=== Ausgewählter Text ===

Die beiden Drehbuchautoren Björn Carlström und Stefan Thunberg haben beide bereits an den vorausgegangenen Thrillern mitgewirkt und sind so tief in der Gegend und den Charakteren herumspaziert, dass die oben genannten Aspekte der Miniserie sich mehr als positiv auswirken. Man kann das personengetriebene Kriminal-Drama sehr spannend finden, aber die Ausstrahlung im deutschen TV (ARD) hat sich mal wieder dazu bemüßigt gefühlt, die Serien-Kontinuität kurzer Folgen in drei spielfilmlange Episoden zu packen, deren unterschiedliche Titel („Der Goldrausch“, Die Jagd“, „Das nächste Opfer“) vermitteln, es würde sich um abgeschlossene Fälle handeln; was nicht der Fall ist. Die DVD-Veröffentlichung macht das nur zum Teil wieder wett.

===

Anweisungen —
**A.** Laut dem ausgewählten Text: In wie viele spielfilmlange Episoden hat die ARD die kurzen Folgen der Miniserie gepackt?
**B.** Gib aus dem ausgewählten Text den Abschnitt von „Die beiden Drehbuchautoren“ bis einschließlich „Teil wieder wett.“ wortgetreu aus.

=== Aufgeführte Zeilen ===

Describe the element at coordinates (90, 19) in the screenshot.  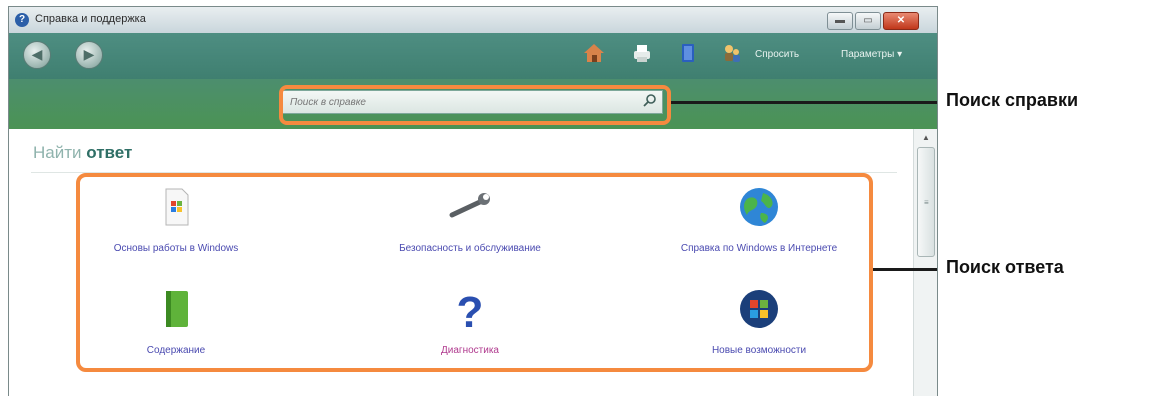
I see `window-title: Справка и поддержка` at that location.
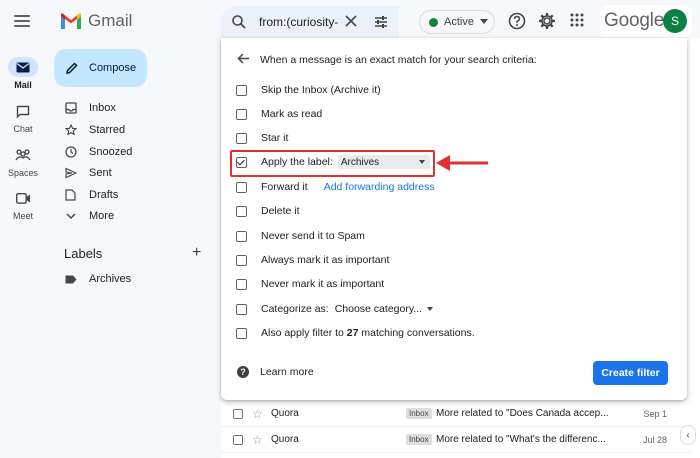 This screenshot has height=458, width=700. What do you see at coordinates (242, 114) in the screenshot?
I see `mark-read-checkbox` at bounding box center [242, 114].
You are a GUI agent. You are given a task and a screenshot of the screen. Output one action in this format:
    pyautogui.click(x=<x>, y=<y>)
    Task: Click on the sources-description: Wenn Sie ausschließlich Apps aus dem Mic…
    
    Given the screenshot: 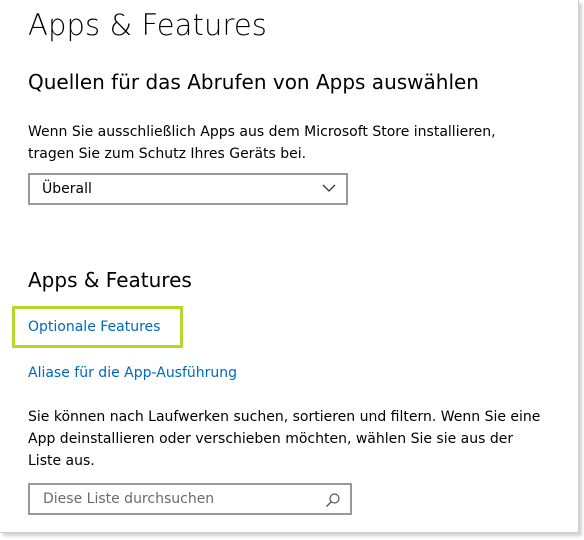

===

Antworten —
**A.** In drei spielfilmlange Episoden.

**B.**
Die beiden Drehbuchautoren Björn Carlström und Stefan Thunberg haben beide bereits an den vorausgegangenen Thrillern mitgewirkt und sind so tief in der Gegend und den Charakteren herumspaziert, dass die oben genannten Aspekte der Miniserie sich mehr als positiv auswirken. Man kann das personengetriebene Kriminal-Drama sehr spannend finden, aber die Ausstrahlung im deutschen TV (ARD) hat sich mal wieder dazu bemüßigt gefühlt, die Serien-Kontinuität kurzer Folgen in drei spielfilmlange Episoden zu packen, deren unterschiedliche Titel („Der Goldrausch“, Die Jagd“, „Das nächste Opfer“) vermitteln, es würde sich um abgeschlossene Fälle handeln; was nicht der Fall ist. Die DVD-Veröffentlichung macht das nur zum Teil wieder wett.